Thursday, June 23, 2005

Democrats continue crusade over Congressional ethics staffing

Representative Mollohan confronts the slacking behavior in the Ethics Committee.

The slacking behavior of the Ethics Committee to fill these vacancies looks to be another tactic by the majority party to hault the investigations on House Majority Leader Tom DeLay. So Mollohan lays some rules down.

June 21, 2005


Dear Colleague:

In recent weeks a number of Members have made the point that the House of Representatives needs to have a functioning, effective Ethics Committee. As the Ranking Minority Member of the Committee on Standards of Official Conduct, I could not agree more. Why, then, is the Committee not proceeding to fill the many vacancies in its staff, so that the Committee can begin to address the heavy workload that it is now facing?

The reason is that an issue has arisen within the Committee that is, in essence, whether the House Rules on the staffing of the Committee on Standards of Official Conduct will be complied with. My position on this matter is very straightforward -

The House Rules on committee staff are clear and unambiguous,

Those rules require that the Committee have a nonpartisan professional staff that is selected by vote of the full Committee, and

In staffing the Committee for the 109th Congress, it is critically important that the Committee comply with those rules.

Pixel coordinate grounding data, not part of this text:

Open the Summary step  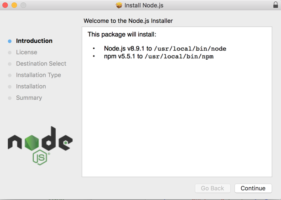point(29,98)
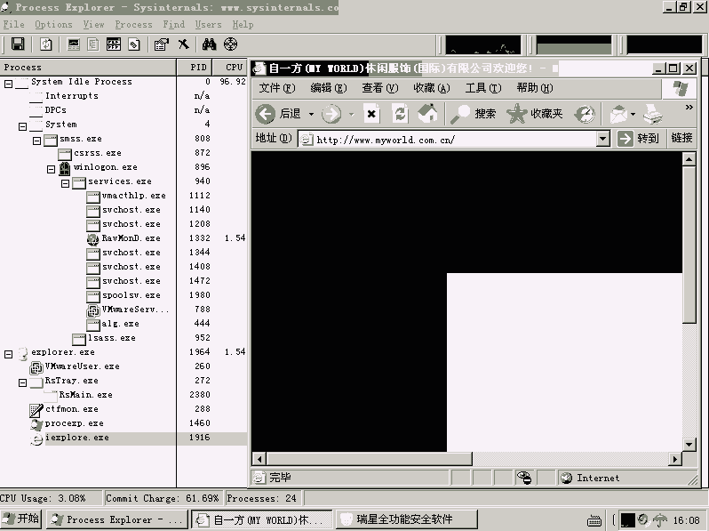Click the 开始 Start button
The image size is (709, 531).
coord(21,519)
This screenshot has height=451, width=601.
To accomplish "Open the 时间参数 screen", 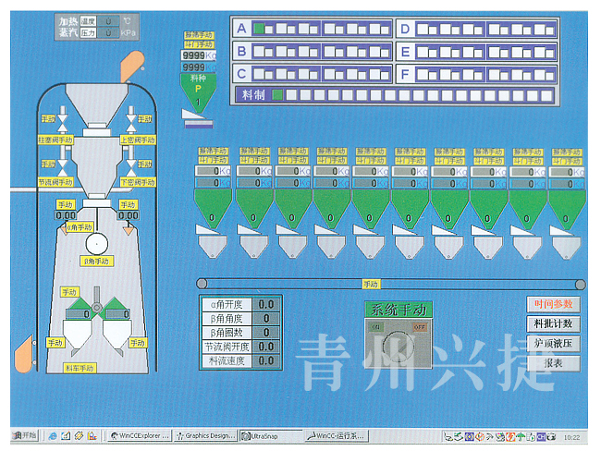I will coord(553,303).
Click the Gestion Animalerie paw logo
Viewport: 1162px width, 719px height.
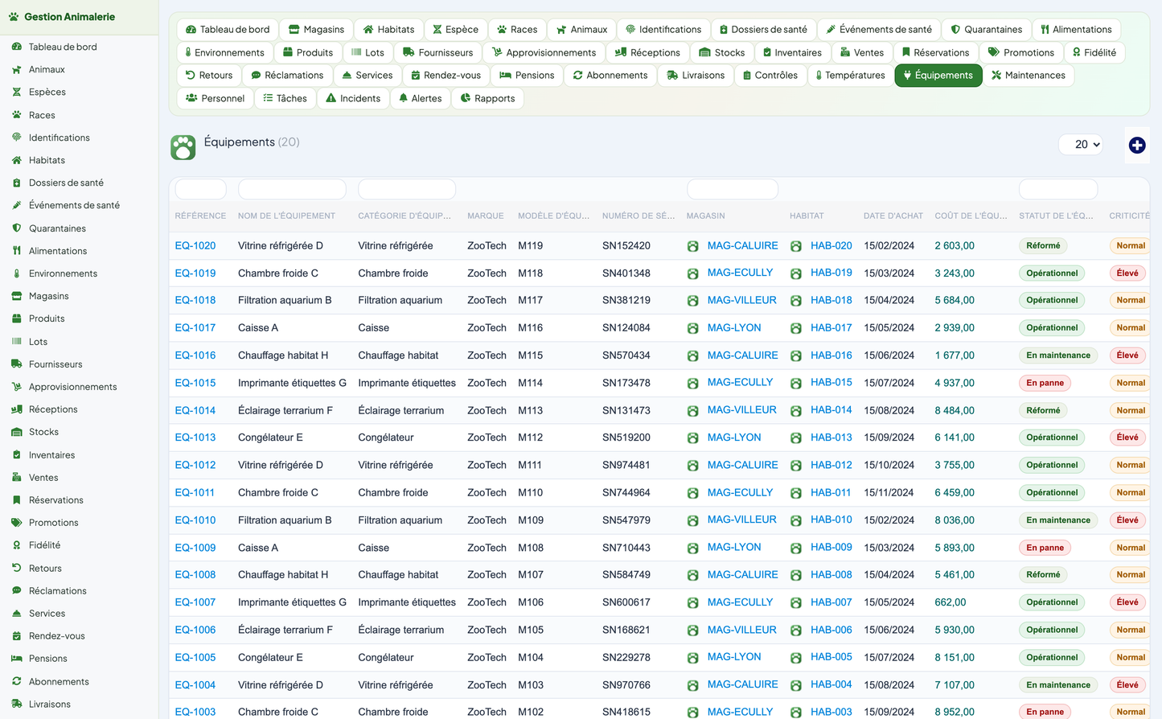(x=13, y=17)
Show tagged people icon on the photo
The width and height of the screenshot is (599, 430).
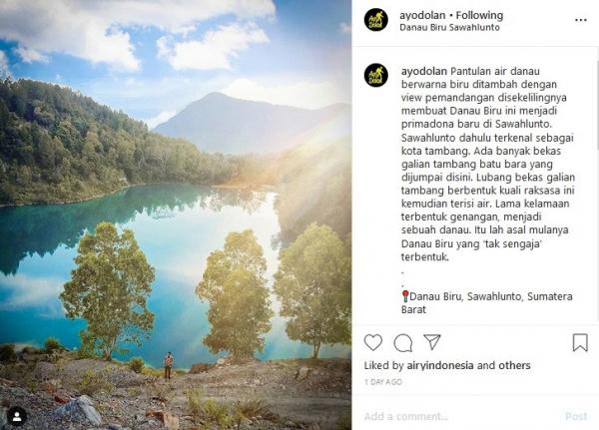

The rules relating to the Ethics Committee staff are set out in clause 3(g) of House Rule XI, and their full text is set out in an attachment to this letter. Those rules provide that the Committee staff is to be "assembled and retained as a professional, nonpartisan staff," and they further provide that -

all members of the professional staff "shall be appointed by an affirmative vote of a majority of the members of the committee."

1. "each professional staff member shall be professional and demonstrably qualified for the position for which he is hired";

"the staff as a whole and each member of the staff shall perform all official duties in a nonpartisan manner," and

"no member of the staff shall engage in any partisan political activity directly affecting any congressional or presidential election." [Emphasis added.]

These rules were authored by the 1997 House Ethics Reform Task Force, and the report of the Task Force highlights the importance of these rules to the proper functioning of the House ethics process:

In order for the Standards Committee to function effectively, its professional staff must operate in a completely nonpartisan manner, and each member of the staff must have the trust and confidence of all Committee members. A nonpartisan staff is also essential to engendering confidence, both within and outside the House, in the impartiality of the Committee as a whole.

Unfortunately, the Chairman of the Committee has been insisting on implementing an entirely unprecedented proposal on Committee staffing that disregards these key rules. His proposal asserts that the Chairman has the unilateral power to appoint as "Majority Staff Director" of the Committee an individual who is a shared employee of his personal office and the Committee - an appointment that would be made without any vote of the Committee, let alone complying with the rule's requirement for a majority vote of the Committee, and without regard to the rules' clear requirements for staff of professionalism and a nonpartisan background. There could hardly be a worse time to inject partisanship into the Committee staff, in total disregard of both the terms of the rules and the consistent manner in which those rules have been implemented over the past seven years.

After you review the applicable rules, I believe you will be as impressed as I am that this is not a complicated matter, and it does not involve any question of interpretation of the rules. Instead, this is a simple matter of applying the terms of the rules according to their plain meaning. I have repeatedly made my views on this matter known to the Chairman of the Ethics Committee, but with this issue remaining unresolved after several months, I believe it is important that each Member be apprised of the basic questions that are at issue here. I would be happy to respond to any questions you may have on this matter.